December 14th, 2024

HALO transports one person to hospital after Highway 36 crash

By Jeremy Appel on November 13, 2018.

NEWS FILE PHOTO
A HALO rescue helicopter is seen in this News file photo. The rescue service made its first trip to the Brooks Health Centre on Monday, Nov. 12, 2018 following a motor vehicle collision on Highway 36 just north of Brooks.

Medicine Hat News

HALO made its first trip to Brooks Health Centre on Monday after a car on the highway was T-boned.

The collision occurred on Highway 36, just north of Brooks.

At 8:38 a.m., the air ambulance service tweeted it was dispatched to a “scene call near Brooks.”

By 9:35 a.m., HALO tweeted that it was “enroute to Foothills Hospital with the patient.”

According to HALO’s chief pilot Steve Harmer, the 55-year-old female driver was taken to Foothills Hospital in Calgary in 90 minutes, where she’s in stable condition but with potentially life-threatening injuries.

_Supplied data_:
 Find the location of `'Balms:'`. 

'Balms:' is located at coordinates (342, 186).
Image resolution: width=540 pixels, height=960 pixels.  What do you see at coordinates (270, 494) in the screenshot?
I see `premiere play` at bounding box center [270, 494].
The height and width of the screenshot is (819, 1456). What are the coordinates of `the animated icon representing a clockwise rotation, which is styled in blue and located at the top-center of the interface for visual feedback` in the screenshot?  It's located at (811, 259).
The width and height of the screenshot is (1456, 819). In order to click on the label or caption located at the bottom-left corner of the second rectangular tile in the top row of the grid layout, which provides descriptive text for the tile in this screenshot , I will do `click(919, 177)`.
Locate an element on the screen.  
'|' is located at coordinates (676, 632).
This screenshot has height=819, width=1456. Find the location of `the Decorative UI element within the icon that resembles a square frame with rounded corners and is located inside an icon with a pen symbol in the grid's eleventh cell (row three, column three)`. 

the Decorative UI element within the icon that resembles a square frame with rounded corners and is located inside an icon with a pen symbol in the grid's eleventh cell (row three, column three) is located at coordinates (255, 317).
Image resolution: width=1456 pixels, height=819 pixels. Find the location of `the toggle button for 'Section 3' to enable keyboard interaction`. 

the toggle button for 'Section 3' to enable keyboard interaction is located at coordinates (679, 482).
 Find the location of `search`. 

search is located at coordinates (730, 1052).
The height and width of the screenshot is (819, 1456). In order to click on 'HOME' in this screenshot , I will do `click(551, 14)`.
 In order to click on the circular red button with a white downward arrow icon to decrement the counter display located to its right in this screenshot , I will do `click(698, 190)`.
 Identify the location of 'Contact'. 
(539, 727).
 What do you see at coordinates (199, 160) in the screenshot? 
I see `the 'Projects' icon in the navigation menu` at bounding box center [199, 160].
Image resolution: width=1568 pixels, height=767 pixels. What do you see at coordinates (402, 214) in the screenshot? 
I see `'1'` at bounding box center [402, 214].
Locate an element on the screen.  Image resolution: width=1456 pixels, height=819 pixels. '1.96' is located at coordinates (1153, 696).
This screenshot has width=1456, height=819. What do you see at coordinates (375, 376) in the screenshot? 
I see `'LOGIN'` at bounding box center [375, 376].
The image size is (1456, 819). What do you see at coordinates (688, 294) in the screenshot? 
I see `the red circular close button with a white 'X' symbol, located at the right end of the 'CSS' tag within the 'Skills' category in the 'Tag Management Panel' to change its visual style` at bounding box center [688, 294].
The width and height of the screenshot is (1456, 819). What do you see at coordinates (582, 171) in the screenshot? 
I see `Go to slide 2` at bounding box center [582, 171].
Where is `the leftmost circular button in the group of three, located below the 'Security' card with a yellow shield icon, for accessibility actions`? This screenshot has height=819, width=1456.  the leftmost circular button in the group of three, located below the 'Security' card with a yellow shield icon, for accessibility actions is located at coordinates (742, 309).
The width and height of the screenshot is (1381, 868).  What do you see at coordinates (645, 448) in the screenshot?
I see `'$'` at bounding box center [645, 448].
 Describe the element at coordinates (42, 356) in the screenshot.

_Work order A_: In the HALO crash article, rewrite the paragraph beginning "According to HALO’s chief pilot Steve Harmer" in fewer words, keeping its main facts.
_Work order B_: According to the HALO crash article, at what time did HALO tweet that it had been dispatched to a scene call near Brooks?
_Work order C_: Carry on the HALO crash article from its last sentence.
The records have no connection to the HALO crash article.

_Answer space A_: HALO chief pilot Steve Harmer said the 55-year-old woman driving was flown to Calgary's Foothills Hospital in 90 minutes. She is in stable condition but has potentially life-threatening injuries.

_Answer space B_: 8:38 a.m.

_Answer space C_:
She was initially taken by ground ambulance to the Brooks hospital.

“She’s doing OK now,” said Harmer.

At the same time, HALO was called to another motor vehicle accident nine miles southeast of Lethbridge, which STARS — whose closest base is in Calgary — took care of.

HALO was able to land at the Brooks hospital for the first time, due to its new helicopter’s twin engine.

“The Brooks hospital requires two-engine helicopters, so the old HALO couldn’t get into Brooks,” Harmer said. “The new one can.”